Hartono diam saja tak menyahut. Fudin mendekatinya. Tiba-tiba saja Hartono menoleh, menunjukkan ekspresi yang aneh. Laki-laki itu diam dengan wajah datar. Kepalanya dimiringkan ke kanan dan ke kiri dengan mata yang beberapa kali berkedip cepat.
Keterkejutan Fudin bertambah saat Hartono secara tiba-tiba melompat tinggi. Gerakannya lincah seperti seekor kera. Memungut sisa-sisa kacang rebus di tanah. Kemudian lari berkeliling di halaman villa.
"Pak Har? Ada apa ini? Pak Har kenapa?" pekik Fudin ketakutan.
Hartono berlari masuk ke dalam villa, menerobos garis polisi kemudian lenyap di telan kegelapan.
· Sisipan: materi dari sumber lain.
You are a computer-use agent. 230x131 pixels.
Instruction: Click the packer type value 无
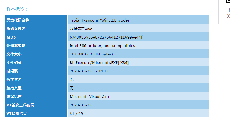point(71,88)
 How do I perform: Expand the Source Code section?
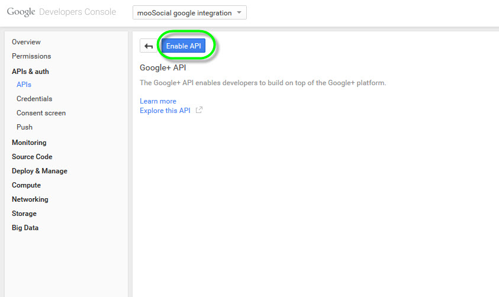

Fudin hendak menyusul, tetapi kemudian mengurungkan niatnya. Ada puluhan pasang mata berwarna merah yang memandang Fudin dari dalam villa. Wajah-wajah yang tak terlihat, hanya berupa bayangan hitam berdiri tegak di setiap sudut bagian dalam villa. Fudin pun berlari tunggang langgang tidak tentu arah.